Real estate agents to take on News and Fairfax?

The Australian yesterday reported that the Real Estate Institute of Australia is planning to launch a website to collate property sales data and, ultimately, compete with realestate.com.au, domain.com.au and the many others. It’s a move by independent real estate agents to take control back of a key traffic generator for their businesses – online advertising. While the move is likely to be too little too late, it’s the arrogance of a major competitor which caught my eye in the story:

Realestate.com.au chief executive Simon Baker said those price rises were justified because they corresponded with the much higher rises in site traffic and property listings.

Mr Baker said the group was not concerned about the prospect of an industry-led site because it was unlikely REIA would be able to obtain enough capital to adequately fund a new sales portal.

The Australian is published by News Limited which owns 53% of realestate.com.au. Baker is wrong to justify price rises of 10% a year on traffic generated by the site. The Internet is not a place where such old school justification of price rises is accepted. Online shoppers do so because online costs are less. Price rises ought to reflect real price rises experienced by the supplier and not what they think they can get away with.

By allowing online advertising sites to grow unchecked as they have, real estate agents have lost control of traffic to their doors and this makes them vulnerable. If Australia follows the US there will be a move to cut real estate agent commissions through better online functionality. Just as happened with online travel portals taking business form travel agents. Why will I be happy to love, say, $10,000 to a real estate agent when I can use an online ad portal to take care of the main work for less than 10% of that?

To compete with the power of realestate and domain, the agents need to offer new and exclusive functionality. It’s not just about price as the story in The Australian suggests – offering cheaper ads will not work. The agents need to leverage their intellectual property to their advantage.

The disruption faced by real estate agents is similar to that faced by newsagents. Both are old world bricks and mortar businesses made up of independent business people often too busy running their businesses to see the tsunami of online driven disruption which threatens to impact business as they know it. Good on the REIA for acting on this. It’s more than we are seeing from newsagents. However, their reaction will need to be faster and smarter than current reports suggest.

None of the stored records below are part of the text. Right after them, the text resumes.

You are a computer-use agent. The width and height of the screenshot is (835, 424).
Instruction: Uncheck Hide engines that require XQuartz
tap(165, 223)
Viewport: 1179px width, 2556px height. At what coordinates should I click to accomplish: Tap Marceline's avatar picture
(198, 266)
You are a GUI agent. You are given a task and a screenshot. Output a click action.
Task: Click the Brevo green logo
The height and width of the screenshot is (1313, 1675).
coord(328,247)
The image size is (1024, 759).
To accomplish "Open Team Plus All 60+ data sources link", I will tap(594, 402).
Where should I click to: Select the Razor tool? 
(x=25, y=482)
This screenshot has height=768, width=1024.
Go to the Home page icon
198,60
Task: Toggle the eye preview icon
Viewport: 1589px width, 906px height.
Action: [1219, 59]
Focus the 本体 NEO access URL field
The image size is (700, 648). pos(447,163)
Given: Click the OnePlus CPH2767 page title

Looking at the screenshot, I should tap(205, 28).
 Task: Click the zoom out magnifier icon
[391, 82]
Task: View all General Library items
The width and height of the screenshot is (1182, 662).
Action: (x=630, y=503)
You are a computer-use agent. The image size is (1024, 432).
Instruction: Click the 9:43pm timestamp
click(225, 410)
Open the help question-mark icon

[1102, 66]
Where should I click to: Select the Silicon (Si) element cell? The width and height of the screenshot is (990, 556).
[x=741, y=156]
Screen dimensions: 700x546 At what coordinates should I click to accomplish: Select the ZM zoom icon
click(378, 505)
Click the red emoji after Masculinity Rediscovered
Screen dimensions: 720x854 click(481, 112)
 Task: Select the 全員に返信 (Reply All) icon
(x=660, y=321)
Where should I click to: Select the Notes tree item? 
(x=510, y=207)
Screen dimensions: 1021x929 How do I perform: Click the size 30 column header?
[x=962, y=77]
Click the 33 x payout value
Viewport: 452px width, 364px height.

The challenge is that real estate agents and newsagents rely on long term big business partners who are no actively competing against them. This issue is the elephant in the room no one wants to talk about – how dare we speak ill of a supplier competing with us for fear they will go harder. The reality is that News and Fairfax are competing with real estate agents, they are a huge threat to the model real estate agents operate under. Likewise with newsagents. Fairfax and News will do what is right for their share price – meaning that newsagents and real estate agents must do only that which is right for their profitability.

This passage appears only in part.